Avec une telle conception de la justice, on se demande bien pourquoi le vice-président Cheney ne fait pas campagne pour l'abolition du pouvoir judiciaire. Entre l'assassinat des résistants par la puissance occupante et le lynchage par des éleveurs choqués par un vol de bestiaux, le premier n'est-il pas, en effet, le plus répugnant? Sharon et Cheney se sont bien compris : s'ils ont la force requise pour le faire, ils le font. Démocratie? À quoi bon?

C'est dans ce climat que tente de s'organiser la Conférence mondiale contre le racisme. Elle se déroulera, du moins en théorie, dans un lieu porteur d'un douloureux symbolisme : Durban, en Afrique du Sud. Elle aurait dû, tablant sur le fait que l'immense majorité des pays membres de l'ONU se sont déjà engagés depuis des décennies à combattre le racisme et profitant des constantes mises à jour qu'effectue Amnistie Internationale dans ce domaine des droits fondamentaux, éveiller une nouvelle détermination et faire surgir une plus grande cohérence. Il est, en effet, de notoriété mondiale que le racisme sévit encore dans presque tous les pays et que des engagements ratifiés il y a un demi-siècle tardent toujours à changer la vie quotidienne.

En sera-t-il ainsi? La communauté internationale en doute à juste titre. D'un côté, il y a ceux qui réclament, surtout au nom du continent africain, des dédommagements pour les dégâts causés par l'esclavage et le colonialisme. Tout près d'eux, il y a plusieurs pays arabes qui apparentent, non sans quelque raison, le sionisme au racisme et qui pressent l'ONU de le signifier clairement. De l'autre côté, on trouve, sans surprise, les États-Unis, qui ne veulent rien entendre au sujet de la traite des Noirs ou du lien entre sionisme et racisme. Mais on trouve aussi, contrairement au débat sur le protocole de Kyoto, tous les pays européens qui, plus que jamais, font l'impasse sur leur passé colonial et esclavagiste. Peut-être les pays européens admettraient-ils, du bout des lèvres, que peut-être, en un temps mythique, certains de leurs ancêtres se sont enrichis dans le trafic du bois d'ébène, mais l'amnésie les reprend dès que l'Afrique évoque la possibilité de réparer financièrement les torts causés. Entre les deux camps, la mésentente est compacte.
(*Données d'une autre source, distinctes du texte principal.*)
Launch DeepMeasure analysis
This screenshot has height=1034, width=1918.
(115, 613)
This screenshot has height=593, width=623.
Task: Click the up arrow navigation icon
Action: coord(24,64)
Pendant que les deux camps ergotent sans la moindre intention de se rapprocher l'un de l'autre, la discrimination raciale continue. Des Balkans à l'Indonésie, des États-Unis à la Tchétchénie. Avec une telle constance et une telle intensité qu'on se surprend à souhaiter que les consciences et les bonnes volontés s'appliquent plutôt à préparer un futur différent qu'à entreprendre une impossible réécriture de l'histoire. Il ne s'agit pas d'oublier, mais de ne pas laisser le passé boucher l'horizon. Après tout, Durban devrait rappeler l'exemple de Nelson Mandela.

Peut-on au moins, contre cette morose toile de fond, considérer comme un événement heureux la première condamnation pour génocide visant l'Europe? Globalement, oui. La justice internationale avait déjà sévi à propos de l'Afrique, mais cela n'avait pas lancé une onde de choc ni même occupé une place de choix dans l'information. Cette fois, ça y est : un général serbe est condamné à quarante-six de prison. Il convient de marquer l'événement d'une pierre blanche, mais le crime de Radislav Krstic ne doit pas occulter les innommables péchés d'omission des pays qui l'ont regardé faire. L'ONU, qui condamne, fait partie des coupables.